- [Assignment]: Return, from the material below, each line in which the word "Ninh" is present.

++++

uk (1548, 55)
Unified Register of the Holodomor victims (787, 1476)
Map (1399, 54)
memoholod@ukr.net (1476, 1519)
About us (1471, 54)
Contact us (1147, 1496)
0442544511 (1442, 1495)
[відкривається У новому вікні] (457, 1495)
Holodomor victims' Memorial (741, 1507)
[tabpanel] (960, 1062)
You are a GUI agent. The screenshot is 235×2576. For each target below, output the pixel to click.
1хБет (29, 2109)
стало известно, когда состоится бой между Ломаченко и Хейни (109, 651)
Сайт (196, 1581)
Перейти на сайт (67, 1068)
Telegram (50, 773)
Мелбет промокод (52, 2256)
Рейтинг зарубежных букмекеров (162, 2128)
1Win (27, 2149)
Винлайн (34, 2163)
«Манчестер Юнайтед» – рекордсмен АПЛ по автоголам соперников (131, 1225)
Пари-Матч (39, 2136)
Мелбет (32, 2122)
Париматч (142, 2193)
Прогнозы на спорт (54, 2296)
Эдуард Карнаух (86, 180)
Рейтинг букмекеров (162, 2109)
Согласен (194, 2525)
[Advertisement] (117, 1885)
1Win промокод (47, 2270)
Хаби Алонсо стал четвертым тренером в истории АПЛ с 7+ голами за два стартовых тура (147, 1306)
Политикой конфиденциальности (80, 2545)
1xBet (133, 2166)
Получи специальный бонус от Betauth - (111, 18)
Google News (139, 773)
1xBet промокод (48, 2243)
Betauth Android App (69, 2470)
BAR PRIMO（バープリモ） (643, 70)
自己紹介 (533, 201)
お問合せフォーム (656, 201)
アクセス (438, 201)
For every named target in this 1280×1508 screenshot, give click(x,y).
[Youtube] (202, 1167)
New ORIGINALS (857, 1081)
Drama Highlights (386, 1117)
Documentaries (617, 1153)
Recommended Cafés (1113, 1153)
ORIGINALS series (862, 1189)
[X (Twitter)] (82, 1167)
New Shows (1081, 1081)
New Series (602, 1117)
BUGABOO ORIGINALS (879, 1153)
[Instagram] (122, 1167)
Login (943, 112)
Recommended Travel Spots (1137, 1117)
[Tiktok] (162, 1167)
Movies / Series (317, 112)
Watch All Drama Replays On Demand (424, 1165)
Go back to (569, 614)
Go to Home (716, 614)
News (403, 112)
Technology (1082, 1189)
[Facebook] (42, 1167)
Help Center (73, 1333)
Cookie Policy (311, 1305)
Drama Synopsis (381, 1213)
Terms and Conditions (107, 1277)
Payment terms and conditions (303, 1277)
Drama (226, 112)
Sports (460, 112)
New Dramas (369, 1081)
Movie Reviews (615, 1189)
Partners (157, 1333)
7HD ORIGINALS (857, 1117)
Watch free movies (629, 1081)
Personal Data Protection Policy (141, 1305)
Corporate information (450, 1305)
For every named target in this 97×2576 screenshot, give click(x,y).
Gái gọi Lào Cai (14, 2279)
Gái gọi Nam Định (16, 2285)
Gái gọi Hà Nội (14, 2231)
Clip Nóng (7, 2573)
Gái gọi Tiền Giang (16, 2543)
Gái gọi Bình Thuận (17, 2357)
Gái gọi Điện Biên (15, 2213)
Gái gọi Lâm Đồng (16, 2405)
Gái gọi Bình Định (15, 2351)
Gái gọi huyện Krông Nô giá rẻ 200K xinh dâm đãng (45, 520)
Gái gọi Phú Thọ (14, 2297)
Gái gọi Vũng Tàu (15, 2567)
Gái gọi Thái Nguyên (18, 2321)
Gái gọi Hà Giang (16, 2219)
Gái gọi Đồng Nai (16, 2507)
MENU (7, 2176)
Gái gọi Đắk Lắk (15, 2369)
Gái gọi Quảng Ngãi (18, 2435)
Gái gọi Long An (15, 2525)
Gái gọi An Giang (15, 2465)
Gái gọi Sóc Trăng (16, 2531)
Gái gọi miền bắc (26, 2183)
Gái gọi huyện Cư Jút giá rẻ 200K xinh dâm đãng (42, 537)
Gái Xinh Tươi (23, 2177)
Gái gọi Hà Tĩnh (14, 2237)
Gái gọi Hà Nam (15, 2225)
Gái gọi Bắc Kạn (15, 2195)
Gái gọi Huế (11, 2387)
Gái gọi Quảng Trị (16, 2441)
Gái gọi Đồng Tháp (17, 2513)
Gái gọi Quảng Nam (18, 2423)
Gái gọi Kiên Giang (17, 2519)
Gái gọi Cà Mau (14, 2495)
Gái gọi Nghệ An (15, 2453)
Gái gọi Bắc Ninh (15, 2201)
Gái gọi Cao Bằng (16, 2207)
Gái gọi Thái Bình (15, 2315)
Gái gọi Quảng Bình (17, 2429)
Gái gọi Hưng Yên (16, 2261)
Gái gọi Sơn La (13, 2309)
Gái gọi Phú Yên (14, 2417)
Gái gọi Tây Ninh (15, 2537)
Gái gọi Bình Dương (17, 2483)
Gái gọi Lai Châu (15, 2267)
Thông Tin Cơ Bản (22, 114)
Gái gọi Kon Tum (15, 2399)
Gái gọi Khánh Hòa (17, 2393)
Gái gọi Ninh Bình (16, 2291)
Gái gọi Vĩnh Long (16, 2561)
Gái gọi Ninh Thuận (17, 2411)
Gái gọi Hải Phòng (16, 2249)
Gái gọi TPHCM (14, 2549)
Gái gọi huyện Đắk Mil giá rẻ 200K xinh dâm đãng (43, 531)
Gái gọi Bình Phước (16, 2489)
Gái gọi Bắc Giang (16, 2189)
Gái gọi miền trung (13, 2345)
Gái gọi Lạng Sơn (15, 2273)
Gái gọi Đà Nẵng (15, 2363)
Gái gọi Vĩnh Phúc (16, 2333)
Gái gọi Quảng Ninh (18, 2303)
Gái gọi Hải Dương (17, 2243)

++++

- [Answer to this task]:
Gái gọi Bắc Ninh (15, 2201)
Gái gọi Tây Ninh (15, 2537)
Gái gọi Ninh Bình (16, 2291)
Gái gọi Ninh Thuận (17, 2411)
Gái gọi Quảng Ninh (18, 2303)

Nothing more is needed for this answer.